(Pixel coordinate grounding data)
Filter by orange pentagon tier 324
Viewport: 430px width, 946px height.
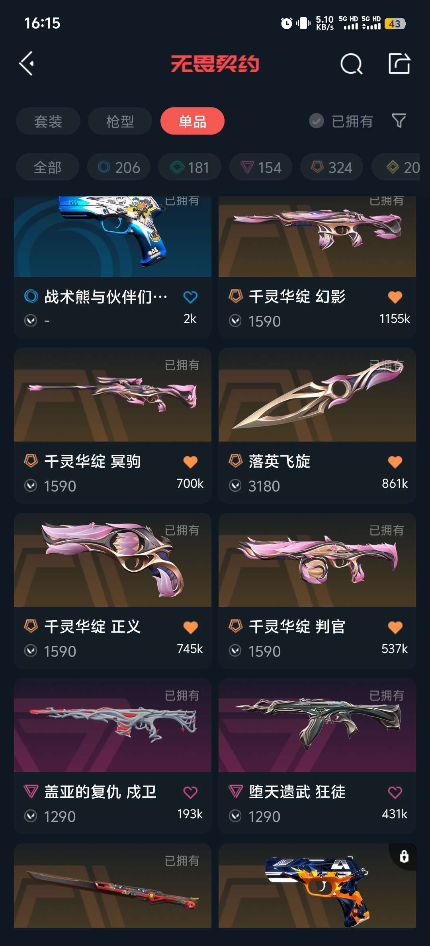coord(332,167)
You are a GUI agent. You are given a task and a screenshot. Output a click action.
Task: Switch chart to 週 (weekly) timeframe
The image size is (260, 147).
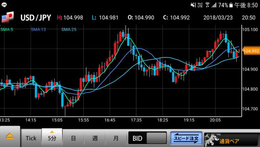(94, 138)
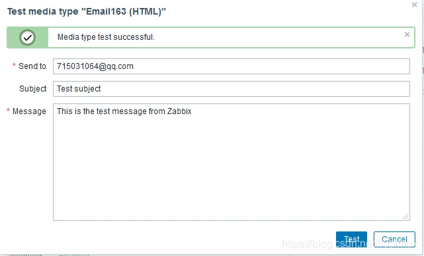The width and height of the screenshot is (424, 256).
Task: Focus the Subject input field
Action: pos(232,89)
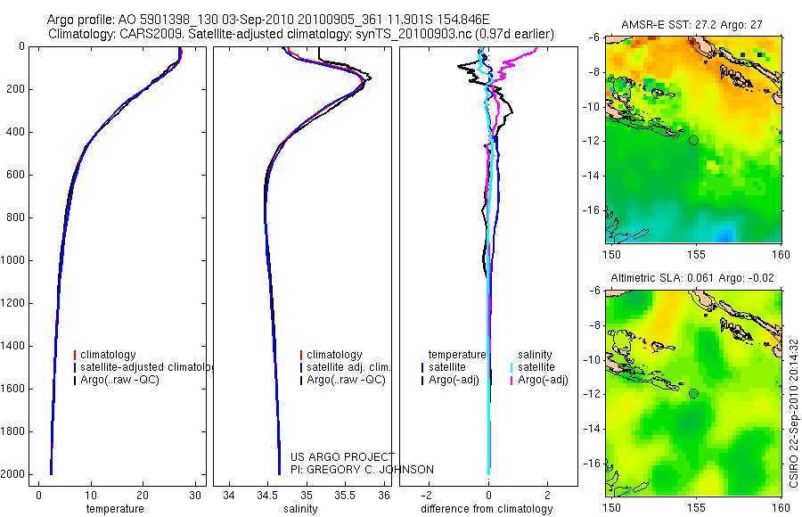Click the AMSR-E SST map title
The width and height of the screenshot is (802, 517).
[692, 25]
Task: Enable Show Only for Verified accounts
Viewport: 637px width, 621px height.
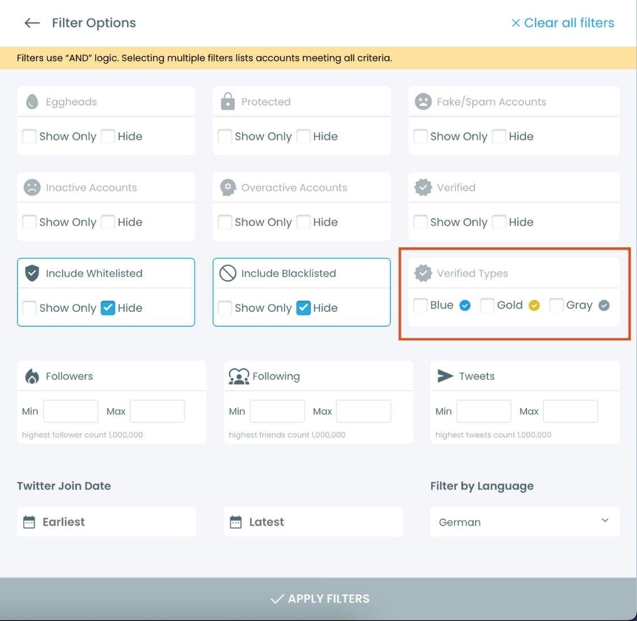Action: 420,222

_DESCRIPTION OF THE TASK_
In transcribing the lines above, omit the images and keep all else exact.

_RESULT OF THIS TASK_
Filter by orange pentagon tier 324
Viewport: 430px width, 946px height.
coord(332,167)
You are a GUI agent. You are given a task and a screenshot. Output a click action.
Task: Switch chart to 週 (weekly) timeframe
The image size is (260, 147).
(94, 138)
The width and height of the screenshot is (424, 256).
Task: Focus the Subject input field
Action: pos(232,89)
Click the AMSR-E SST map title
The width and height of the screenshot is (802, 517).
[692, 25]
Task: Enable Show Only for Verified accounts
Viewport: 637px width, 621px height.
Action: 420,222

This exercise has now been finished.